What is required:
Would you copy every line of the listing below that includes the word "agent"?

** Opening Listed entries block **

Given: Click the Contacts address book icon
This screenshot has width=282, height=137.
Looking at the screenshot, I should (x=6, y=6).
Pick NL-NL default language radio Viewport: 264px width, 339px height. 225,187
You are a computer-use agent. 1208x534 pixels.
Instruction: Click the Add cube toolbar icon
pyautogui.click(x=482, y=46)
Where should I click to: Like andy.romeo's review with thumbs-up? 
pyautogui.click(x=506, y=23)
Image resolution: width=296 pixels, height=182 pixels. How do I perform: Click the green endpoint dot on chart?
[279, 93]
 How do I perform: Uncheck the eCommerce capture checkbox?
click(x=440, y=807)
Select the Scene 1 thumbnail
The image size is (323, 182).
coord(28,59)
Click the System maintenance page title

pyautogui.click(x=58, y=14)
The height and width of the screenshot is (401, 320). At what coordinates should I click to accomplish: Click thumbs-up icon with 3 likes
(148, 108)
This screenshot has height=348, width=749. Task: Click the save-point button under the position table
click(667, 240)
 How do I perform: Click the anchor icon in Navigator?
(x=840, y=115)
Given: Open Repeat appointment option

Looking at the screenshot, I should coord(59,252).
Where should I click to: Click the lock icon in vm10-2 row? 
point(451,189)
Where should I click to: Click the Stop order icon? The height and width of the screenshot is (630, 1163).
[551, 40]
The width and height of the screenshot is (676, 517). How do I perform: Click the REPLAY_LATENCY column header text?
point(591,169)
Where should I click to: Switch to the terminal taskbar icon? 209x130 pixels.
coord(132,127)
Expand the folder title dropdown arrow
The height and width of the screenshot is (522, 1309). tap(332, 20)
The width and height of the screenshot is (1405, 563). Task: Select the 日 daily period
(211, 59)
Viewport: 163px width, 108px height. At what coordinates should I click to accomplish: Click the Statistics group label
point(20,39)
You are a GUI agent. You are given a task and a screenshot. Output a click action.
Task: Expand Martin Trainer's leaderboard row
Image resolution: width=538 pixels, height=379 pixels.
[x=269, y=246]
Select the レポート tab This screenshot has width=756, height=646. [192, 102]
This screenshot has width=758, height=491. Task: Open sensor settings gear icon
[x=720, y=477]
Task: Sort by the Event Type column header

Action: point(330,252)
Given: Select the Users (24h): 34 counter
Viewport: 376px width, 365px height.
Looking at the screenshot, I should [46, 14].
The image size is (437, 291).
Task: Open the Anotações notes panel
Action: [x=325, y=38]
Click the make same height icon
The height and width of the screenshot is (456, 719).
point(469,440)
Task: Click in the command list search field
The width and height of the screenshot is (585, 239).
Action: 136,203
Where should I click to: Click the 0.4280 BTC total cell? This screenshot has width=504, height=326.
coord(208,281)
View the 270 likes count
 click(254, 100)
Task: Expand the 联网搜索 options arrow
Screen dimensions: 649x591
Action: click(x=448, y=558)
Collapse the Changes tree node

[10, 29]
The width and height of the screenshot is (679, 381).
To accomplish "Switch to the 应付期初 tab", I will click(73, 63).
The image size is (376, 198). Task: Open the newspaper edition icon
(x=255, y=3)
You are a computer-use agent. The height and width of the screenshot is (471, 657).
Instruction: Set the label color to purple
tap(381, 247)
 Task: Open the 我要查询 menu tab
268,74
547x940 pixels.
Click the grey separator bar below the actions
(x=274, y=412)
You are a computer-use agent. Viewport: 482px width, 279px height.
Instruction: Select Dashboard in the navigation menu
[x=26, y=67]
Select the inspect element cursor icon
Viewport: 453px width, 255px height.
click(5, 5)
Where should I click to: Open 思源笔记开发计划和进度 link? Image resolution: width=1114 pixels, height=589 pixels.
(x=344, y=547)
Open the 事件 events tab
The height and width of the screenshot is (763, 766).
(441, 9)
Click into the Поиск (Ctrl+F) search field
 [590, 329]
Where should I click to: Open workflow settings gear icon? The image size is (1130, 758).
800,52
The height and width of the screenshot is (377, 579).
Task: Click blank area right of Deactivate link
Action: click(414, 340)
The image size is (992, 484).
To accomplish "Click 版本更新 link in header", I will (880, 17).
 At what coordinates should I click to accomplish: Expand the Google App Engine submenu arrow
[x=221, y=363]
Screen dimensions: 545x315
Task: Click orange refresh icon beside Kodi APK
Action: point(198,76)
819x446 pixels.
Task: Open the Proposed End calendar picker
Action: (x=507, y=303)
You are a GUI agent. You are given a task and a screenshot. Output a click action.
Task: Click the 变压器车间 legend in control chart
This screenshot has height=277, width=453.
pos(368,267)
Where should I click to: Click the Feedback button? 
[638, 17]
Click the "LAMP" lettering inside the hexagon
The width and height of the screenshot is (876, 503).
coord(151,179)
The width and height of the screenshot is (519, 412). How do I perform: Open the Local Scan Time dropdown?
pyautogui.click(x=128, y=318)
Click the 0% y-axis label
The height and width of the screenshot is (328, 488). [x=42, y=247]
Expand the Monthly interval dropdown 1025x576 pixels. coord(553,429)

** Closing Listed entries block **

Expected output:
You are a computer-use agent. 1208x534 pixels.
You are a GUI agent. You are given a task and a screenshot. Output a click action.
You are a computer-use agent. The height and width of the screenshot is (471, 657).
You are a computer-use agent. Viewport: 482px width, 279px height.
You are a GUI agent. You are given a task and a screenshot. Output a click action.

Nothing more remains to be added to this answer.